Hash collision probability

973 Views Asked by At

I am trying to show that the probability of a hash collision with a simple uniform 32-bit hash function is at least 50% if the number of keys is at least 77164. I have figured out how to plot a graph on python and then read off the values and percentages there, but I can't seem to figure out a formal proof. I've played around a bit and have come to this formula

$$1-e^{-k(k-1)/(2N)}.$$

That is what I used in python and I used a loop to sub in different values for $k$. Does anyone know how I can use this to solve it by hand since I don't think my proof via python would be valid?

1

There are 1 best solutions below

0
On

First of all, the formula is approximate, see the below part for the approxiamation;

$$ p(n;H) \approx 1 - e^{-n(n-1)/(2H)} \approx 1-e^{-n^2/(2H)} \tag{1}\label{1}$$

This is the probability of uniform randomly selecting $n$ values from $H$ values with repetitions.

What I understand that you need a graph that shows the percentages like $10\%, 20\%, 30\%, 40\%,$, etc. For this, you need to invert the above expression \ref{1}.

$$n(p;H) \approx \sqrt{2H\ln\frac{1}{1-p}}$$

Simply plug your required probability to get the required selection.

$$n(0.5;H) \approx 1.774 \sqrt{H}$$

If we plug $H=2^{32}$ on Wolfram Alpha, see here, then

$$n(0.5;H) \approx \sqrt{2\cdot 2^{32} \ln\frac{1}{1-(1/2)}} = 77162.74324...$$

I can't seem to figure out a formal proof.

The formal proof comes with the birthday pardox, we will look at the only hash part, where the hash function has output space $H$. Let \bar p(n) is the probability of no two hash value collide is then $$p(n) = 1 - \bar p(n) \tag{2}\label{2} $$ is the probability of at least two hash values are colliding.

$$\bar p(n) = \left(\frac{H-1}{H}\right) \cdots \left(\frac{H-k}{H}\right) = \prod_{k=1}^{n-1}\left(1-\frac{k}{H}\right) \tag{3}\label{3}$$ where $p(n)$ is the probability of at least two hash is colliding.

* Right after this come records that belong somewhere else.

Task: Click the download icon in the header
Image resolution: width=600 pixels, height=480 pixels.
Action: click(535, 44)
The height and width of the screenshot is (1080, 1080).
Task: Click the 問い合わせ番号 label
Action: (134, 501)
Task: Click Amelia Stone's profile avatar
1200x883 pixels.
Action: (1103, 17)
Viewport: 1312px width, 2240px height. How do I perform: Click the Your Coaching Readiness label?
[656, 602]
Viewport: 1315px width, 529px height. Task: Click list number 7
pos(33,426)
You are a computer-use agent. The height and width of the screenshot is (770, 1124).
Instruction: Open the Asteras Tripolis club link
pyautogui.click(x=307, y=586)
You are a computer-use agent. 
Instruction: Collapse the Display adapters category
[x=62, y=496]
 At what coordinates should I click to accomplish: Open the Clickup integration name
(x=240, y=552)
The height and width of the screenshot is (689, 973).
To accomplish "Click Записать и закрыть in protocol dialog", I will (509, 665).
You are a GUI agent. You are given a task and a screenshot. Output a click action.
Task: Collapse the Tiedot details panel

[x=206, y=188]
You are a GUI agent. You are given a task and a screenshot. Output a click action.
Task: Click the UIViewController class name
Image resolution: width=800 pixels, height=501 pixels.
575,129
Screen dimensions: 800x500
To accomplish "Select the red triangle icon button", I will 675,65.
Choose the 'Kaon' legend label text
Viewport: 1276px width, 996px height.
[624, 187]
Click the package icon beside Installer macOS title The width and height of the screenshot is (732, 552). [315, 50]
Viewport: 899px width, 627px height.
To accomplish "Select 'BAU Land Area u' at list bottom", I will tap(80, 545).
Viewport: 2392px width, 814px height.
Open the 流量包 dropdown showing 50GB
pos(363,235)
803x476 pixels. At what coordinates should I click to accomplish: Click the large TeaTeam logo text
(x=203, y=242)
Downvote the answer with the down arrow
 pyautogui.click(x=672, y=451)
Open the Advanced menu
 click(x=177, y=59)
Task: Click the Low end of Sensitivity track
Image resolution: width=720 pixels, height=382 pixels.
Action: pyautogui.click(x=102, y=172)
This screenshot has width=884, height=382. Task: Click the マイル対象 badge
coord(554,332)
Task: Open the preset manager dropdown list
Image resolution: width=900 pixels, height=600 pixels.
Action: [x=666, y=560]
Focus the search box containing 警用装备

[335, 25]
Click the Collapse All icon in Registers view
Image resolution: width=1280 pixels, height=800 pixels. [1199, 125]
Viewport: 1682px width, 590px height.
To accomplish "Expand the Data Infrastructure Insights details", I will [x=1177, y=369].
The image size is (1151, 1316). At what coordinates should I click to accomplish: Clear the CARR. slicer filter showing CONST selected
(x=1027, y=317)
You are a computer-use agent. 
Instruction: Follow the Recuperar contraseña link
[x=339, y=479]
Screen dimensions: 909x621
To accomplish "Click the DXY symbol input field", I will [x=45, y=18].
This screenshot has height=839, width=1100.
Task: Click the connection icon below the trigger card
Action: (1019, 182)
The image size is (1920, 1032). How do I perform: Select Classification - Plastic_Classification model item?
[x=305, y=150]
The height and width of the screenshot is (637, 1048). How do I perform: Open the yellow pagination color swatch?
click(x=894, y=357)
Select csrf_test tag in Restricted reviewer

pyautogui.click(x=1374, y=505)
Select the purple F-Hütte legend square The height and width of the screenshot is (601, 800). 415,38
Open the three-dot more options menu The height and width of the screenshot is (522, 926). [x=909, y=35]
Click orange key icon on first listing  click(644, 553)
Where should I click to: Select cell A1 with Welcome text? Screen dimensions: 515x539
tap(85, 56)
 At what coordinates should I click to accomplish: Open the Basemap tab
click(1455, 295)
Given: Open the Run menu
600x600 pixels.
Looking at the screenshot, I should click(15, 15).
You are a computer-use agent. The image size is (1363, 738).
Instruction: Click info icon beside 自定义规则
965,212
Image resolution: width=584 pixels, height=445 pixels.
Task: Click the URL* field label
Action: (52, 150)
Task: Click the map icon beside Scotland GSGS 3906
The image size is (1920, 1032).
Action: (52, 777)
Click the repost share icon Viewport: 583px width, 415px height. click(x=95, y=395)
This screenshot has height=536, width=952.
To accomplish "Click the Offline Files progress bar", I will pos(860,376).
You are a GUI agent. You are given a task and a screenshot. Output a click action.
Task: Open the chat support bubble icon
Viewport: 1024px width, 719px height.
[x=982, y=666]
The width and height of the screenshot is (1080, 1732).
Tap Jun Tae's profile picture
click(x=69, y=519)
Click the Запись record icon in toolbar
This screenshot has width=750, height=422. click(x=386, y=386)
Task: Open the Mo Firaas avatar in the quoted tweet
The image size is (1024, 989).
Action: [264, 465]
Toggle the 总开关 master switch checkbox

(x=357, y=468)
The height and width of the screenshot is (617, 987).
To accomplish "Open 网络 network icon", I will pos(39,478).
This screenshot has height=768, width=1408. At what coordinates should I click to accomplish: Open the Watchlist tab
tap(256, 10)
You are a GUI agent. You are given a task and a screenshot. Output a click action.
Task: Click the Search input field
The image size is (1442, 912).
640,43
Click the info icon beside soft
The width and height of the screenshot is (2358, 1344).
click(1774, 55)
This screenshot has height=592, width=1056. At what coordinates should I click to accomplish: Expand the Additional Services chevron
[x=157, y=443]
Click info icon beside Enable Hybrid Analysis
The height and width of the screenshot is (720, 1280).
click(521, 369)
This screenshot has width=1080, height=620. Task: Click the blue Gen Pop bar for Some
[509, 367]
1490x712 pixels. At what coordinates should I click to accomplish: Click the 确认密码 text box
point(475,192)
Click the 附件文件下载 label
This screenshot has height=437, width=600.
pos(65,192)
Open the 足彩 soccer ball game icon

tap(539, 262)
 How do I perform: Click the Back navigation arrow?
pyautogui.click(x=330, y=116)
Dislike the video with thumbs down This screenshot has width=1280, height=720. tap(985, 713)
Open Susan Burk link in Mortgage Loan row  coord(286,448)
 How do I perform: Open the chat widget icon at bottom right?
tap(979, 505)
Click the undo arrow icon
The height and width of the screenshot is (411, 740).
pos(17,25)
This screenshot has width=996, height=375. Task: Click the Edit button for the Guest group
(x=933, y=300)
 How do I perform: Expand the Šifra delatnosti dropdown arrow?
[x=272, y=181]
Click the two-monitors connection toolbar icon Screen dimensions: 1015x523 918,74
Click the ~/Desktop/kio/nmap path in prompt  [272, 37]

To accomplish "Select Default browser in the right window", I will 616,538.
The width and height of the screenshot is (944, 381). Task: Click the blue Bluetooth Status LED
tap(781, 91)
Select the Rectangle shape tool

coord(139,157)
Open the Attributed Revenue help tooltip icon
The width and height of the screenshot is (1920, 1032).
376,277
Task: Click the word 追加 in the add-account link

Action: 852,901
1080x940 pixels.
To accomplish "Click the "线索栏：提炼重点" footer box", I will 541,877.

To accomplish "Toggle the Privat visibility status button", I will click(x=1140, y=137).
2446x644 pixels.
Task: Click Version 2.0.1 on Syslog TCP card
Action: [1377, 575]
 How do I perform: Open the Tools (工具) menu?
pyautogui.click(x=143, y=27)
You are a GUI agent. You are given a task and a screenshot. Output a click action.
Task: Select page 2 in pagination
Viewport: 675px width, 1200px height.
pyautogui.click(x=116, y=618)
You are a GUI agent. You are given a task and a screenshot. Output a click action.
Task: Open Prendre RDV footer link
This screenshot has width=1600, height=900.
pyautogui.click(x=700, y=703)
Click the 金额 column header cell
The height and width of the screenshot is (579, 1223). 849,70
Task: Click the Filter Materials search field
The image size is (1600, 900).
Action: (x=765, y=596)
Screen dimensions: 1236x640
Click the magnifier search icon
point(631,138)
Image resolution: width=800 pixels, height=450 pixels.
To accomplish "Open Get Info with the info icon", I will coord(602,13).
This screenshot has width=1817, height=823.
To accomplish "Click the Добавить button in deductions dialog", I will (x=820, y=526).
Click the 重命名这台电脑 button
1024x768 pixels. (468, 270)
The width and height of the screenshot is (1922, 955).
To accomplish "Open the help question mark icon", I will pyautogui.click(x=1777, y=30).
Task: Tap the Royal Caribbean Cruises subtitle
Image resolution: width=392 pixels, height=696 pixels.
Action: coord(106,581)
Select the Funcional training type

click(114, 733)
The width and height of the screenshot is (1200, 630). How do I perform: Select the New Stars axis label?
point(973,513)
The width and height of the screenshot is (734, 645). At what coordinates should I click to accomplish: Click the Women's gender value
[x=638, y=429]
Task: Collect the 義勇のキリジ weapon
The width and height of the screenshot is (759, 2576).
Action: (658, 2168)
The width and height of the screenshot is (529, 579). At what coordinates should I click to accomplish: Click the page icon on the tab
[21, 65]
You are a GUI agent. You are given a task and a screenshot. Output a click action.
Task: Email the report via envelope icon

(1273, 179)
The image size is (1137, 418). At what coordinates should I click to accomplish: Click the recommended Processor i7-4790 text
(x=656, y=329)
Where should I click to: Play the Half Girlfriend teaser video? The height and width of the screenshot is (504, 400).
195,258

The approximation starts with $e^x \approx 1 +x $ for $|x| \ll 1$

Set $x = - \frac{a}{H}$ then $e^{-a/H} \approx 1 - \frac{a}{H}$. Now use this formula to replace each of the product in equation \ref{3}

\begin{align} \bar p(n) & \approx e^{-1/H} \cdot e^{-2/H} \cdots e^{-(n-1)/H}\\ & \approx e^{-\left( 1+2+\cdots + (n-1)/H\right)}\\ & \approx e^{-n(n-1)/(2H)} \end{align}

Now use \ref{3} with the above result $$ p(n) = 1 - \bar p(n) \approx 1 -e^{-n(n-1)/(2H) $$ We can now parametrize as

$$p(n) \approx 1 - e^{-n(n-1)/(2H)} \approx 1-e^{-n^2/(2H)} $$

Note: I've used the $n$ instead of $k$.